Working at a lower intensity, as opposed to doing absolutely nothing, will help increase recovery from your previous workout by increasing blood flow to your muscles and tissues. Giving your circulation a little boost helps get nutrients to your muscles so they can repair themselves. It also helps flush out waste products that built up during exercise and contribute to muscle damage and fatigue,
Also dialing it down for an active recovery day can offer a refreshing mental break from intense training. If you’re working out most days of the week and find it hard to take a day off, consider subbing out one of your weekly workouts for an active recovery day. If you’re currently training three or four times per week, you can turn a couple of your “off” days into active recovery days to keep building strength and aerobic fitness even when you’re not working at your hardest. That being said, complete full-on couch-mode rest days (as well as sleep) are a worthy part of your training routine, too. There’s nothing wrong with taking days off completely, so don’t forget to listen to your body and give it a break when it needs one.

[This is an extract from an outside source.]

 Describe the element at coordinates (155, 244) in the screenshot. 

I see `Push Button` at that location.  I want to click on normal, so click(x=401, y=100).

Here are a few options for your active recovery day:
1. Tai chi — Yoga — Pilates
Tai chi, Yoga and Pilates are classic mind-body exercise, so you’ll reap the meditative, stress-reducing benefits while you’re at it. These recovery activities increase flexibility and teach proper breathing techniques and body control.
2. Light resistance training
Yes, you can still lift on your easy day if you want to. In fact, performing high-rep exercises with a light weight helps stimulate blood flow and supply nutrients to the working tissue without straining or tearing them down.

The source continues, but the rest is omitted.